Nous reprîmes notre route et nous nous arrêtâmes sur des tabourets quelques mètres plus loin. Une table entre nous, je le dévisageai sans vergogne. Les Asuras qui tenaient cet endroit nous servirent un alcool dont je ne connaissais pas le nom, mais la pensée de l'importer au Promontoire me traversa l'esprit. Puis une autre pensée s'imposa.

- Comment m'as-tu reconnue ?

- Parce que je n'ai jamais vraiment réussi à t'oublier.

- Mais on ne s'est jamais vus ni parlé avant hier.

- On ne s'était peut-être jamais parlé, mais encore une fois, nous nous sommes vu tous les jours pendant des années.
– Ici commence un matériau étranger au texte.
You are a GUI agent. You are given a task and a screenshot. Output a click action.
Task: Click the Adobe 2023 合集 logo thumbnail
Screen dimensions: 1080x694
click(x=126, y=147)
- J'étais toujours cachée derrière un mur, une maison ou une colonne.

Il éclata de rire et faillis recracher la gorgée qu'il venait de prendre.

- Ça c'est ce que tu crois. Mais tu es nulle en espionnage. Et tu n'étais pas très discrète. Quand j'ai compris que tu reviendrais tous les jours, je me suis appliqué à développer mes pouvoirs de plus en plus. Je voulais t'impressionner. J'ai travaillé si dur. Puis je ne sais pas si tu as arrêté de venir ou si tu étais enfin devenu capable de te cacher décemment. Mais je dois avouer que de ne plus te voir me rendit plus triste que je ne l'aurais cru.

Je baissai la tête et me perdis dans la contemplation du verre d'alcool que j'avais entre les mains.

- Je ne supportais plus de voir des élus. Mais j'ai fini par comprendre que vos dons, n'en étaient pas forcément.

- C'est pour ça que tu es revenue ?

- Oui. Enfin, c'est un peu par hasard que je suis retombée sur toi.

- Quand tu es revenue, j'étais tellement content que cela m'a déconcentré. Mais j'avoue que retirer mon haut n'avait qu'un but.

- Mais tu ne me diras jamais lequel ?

- Te séduire. Établir le contact. Je voulais réussir à te parler. J'en avais marre de te voir juste du coin de l'œil. Je voulais savoir qui tu étais. Mais après ce jour, tu as de nouveau disparu.

- En rentrant ce soir-là, on m'a proposé un contrat de mariage. J'ai accepté et je me suis libérée. Je n'avais plus besoin d'arpenter les ruelles du promontoire.

- Tu n'en diras pas plus et tu ne souhaites pas que je te pose plus de question ?

- C'est ça.

- Dans ce cas, trinquons à nos retrouvailles totalement fortuites.

La conversation continua pendant plusieurs heures. La question de mon mariage vint et à l'air maussade que je pris, il comprit tout de suite que je ne souhaitais pas en parler. La conversation dériva après cela et ne revint jamais sur des sujets sérieux. Les heures passaient et il finit par me raccompagner devant la chambre que j'occupais dans les sous-sols de Rata Sum. Il examina les lieux d'un œil étonné.

- Vu ta manière de parler et tes vêtements, je croyais que tu avais les moyens de te payer une bien meilleure chambre.

- Mais je n'en ai aucune envie.

Nous nous embrassâmes sur la joue et il fit demi-tour, repartant d'où nous venions pendant que je refermais la porte derrière moi. Adossée à cette dernière, je réfléchis à toute vitesse. Puis sur un coup de tête, je rouvris la porte.